Esses conceitos de análise da relação com o espaço – cênico e urbano, propiciam a reflexão em torno da ação teatral na cidade e dos efeitos de teatralidade gerados por esses acontecimentos. Torna-se importante verificar que estes efeitos ocorrem em diversas ordens e escalas, o que demonstra a especificidade do teatro de rua e seus modos de fazer. (TELLES, 2008 p. 14).

Se da relação teatro-espaço surgem outras análises que influenciarão até mesmo no modo de fazer, ou seja, no processo de realização do espetáculo, evidencia-se, portanto, certa interdependência desses assuntos (teatro e espaço). De tal forma, considerar a influência de um sobre o outro, demanda compreender quais as possibilidades na criação e na apresentação de uma montagem, sobretudo para o Teatro de Rua. Isso porque nessa modalidade teatral o espaço é mutável e o espetáculo se depara com inúmeras circunstâncias passíveis de serem incorporadas ou rejeitadas. Tal articulação tornou-se assunto de pesquisa recorrente na década de 80, quando começaram a surgir trabalhos escritos abordando as ideias de encenadores atentos ao desdobramento que se dava entre criação teatral e o espaço. Na França, Jean-Jacques Roubine reúne uma análise acerca da “explosão do espaço” (1980); da Alemanha, Jean-Jacques Alcandre (1987) instiga o pensamento sobre as articulações desse assunto.

Toda obra de criação, tanto no domínio da literatura quanto no das artes do espetáculo, se caracteriza por se inscrever no espaço, respeitando as modalidades específicas de cada uma destas manifestações artísticas. A criação teatral apresenta traços particulares que, por sua vez, determinam as articulações características do espaço teatral. (ALCANDRE, 2003, p. 9).

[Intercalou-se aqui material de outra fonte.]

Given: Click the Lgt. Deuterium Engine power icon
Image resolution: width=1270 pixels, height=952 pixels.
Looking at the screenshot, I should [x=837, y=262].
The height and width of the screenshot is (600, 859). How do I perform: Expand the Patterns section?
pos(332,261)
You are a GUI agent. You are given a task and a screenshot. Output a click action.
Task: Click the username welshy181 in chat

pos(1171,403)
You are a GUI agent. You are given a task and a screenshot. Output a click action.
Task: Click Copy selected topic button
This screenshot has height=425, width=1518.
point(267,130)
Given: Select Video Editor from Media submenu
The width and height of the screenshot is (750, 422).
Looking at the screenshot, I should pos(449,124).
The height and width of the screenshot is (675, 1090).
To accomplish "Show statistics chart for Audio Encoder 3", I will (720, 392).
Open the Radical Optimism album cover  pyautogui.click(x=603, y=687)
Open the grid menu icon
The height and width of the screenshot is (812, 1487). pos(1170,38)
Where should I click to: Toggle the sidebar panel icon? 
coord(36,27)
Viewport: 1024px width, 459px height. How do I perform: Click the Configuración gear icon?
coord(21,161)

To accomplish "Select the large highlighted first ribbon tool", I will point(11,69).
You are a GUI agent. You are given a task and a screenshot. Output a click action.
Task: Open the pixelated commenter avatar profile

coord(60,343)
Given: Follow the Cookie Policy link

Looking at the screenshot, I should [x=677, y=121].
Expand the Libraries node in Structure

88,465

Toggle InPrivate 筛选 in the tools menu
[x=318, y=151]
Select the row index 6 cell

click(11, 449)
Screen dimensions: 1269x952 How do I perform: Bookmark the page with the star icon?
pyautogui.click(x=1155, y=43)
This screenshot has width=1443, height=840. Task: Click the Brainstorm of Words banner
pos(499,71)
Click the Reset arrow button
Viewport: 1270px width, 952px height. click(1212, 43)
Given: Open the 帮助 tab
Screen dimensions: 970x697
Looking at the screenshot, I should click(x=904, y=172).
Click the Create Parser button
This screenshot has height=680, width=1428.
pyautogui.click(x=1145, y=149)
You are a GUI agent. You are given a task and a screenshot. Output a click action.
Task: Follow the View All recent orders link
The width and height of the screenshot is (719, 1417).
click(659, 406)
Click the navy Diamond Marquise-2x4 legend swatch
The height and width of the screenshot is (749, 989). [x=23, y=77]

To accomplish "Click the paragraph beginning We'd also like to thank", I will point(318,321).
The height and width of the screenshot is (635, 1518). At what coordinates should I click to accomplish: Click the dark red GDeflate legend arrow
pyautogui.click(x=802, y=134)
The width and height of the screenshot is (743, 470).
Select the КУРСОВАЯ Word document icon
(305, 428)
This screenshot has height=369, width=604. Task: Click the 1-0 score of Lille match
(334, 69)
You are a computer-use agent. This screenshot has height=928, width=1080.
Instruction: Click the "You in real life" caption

E se os trabalhos escritos traziam essas reflexões, é porque acompanhavam a intensa prática cênica que se aprofundava ainda mais nos experimentos relacionados ao espaço teatral. Haja vista os incontáveis grupos, companhias, coletivos, artistas, engajados na criação de montagens em espaços abertos. Em todo o mundo, encenações fora dos espaços convencionais eram desenvolvidas, inclusive no Brasil, onde se observa um considerável surgimento de grupos de Teatro de Rua nesse período.
Com tanta atenção dada à criação e pesquisa cênica atrelada ao espaço teatral, começaram a surgir definições cada vez mais específicas. Essas se desdobravam em ramificações de conceitos para analisar tanto o todo quanto elementos mais pontuais. Com isso, termos e significados foram sendo introduzidos na linguagem teatral.
A seguir, esse trabalho apresenta algumas das definições que temos sobre espaço teatral. Também demonstra subdivisões que podem aparecer dentro deste conceito: como espaço cênico, espaço da plateia, espaço de representação, e outros possíveis. O intuito, não é limitar ou restringir o assunto a um ou mais termos. O que espero é analisar pontos de vista dos tantos artistas-pesquisadores, para que os relacionando ou mesmo confrontando-os, possa-se chegar a reflexões mais concisas.
É pertinente salientar que, embora sejam tantas as definições encontradas, o assunto ainda não se cessaria apenas com a reunião desses termos, tendo em vista a infinita gama de possibilidades envolvendo o espaço como um todo. Concordando com Patrice Pavis[5] (2008), seriam em vão tentar finalizar as discussões sobre o assunto apenas atribuindo conceitos, já que nem sempre eles se restringem a algo pontual e unilateral. Mas isso não significa que os termos deixarão de surgir e que cada vez mais estarão direcionados às pesquisas e experiências dos artistas em suas criações e relações com o espaço. O mesmo autor traz definições sobre vertentes desse conceito quando atrelado ao Teatro. Um deles se refere ao espaço teatral como um todo:

Termo que substitui frequentemente, hoje, teatro. Com a transformação das arquiteturas teatrais – em particular o recuo do palco italiano ou frontal – e o surgimento de novos espaços – escolas, fábricas, praças, mercados etc. –, o teatro se instala onde bem lhe parece, procurando antes de mais nada um contato mais estreito com um grupo social, e tentando escapar aos circuitos tradicionais da atividade teatral. O espaço cerca-se por vezes de um mistério e de uma poesia que impregnam totalmente o espetáculo que aí se dá. (PAVIS, 2008, p. 138)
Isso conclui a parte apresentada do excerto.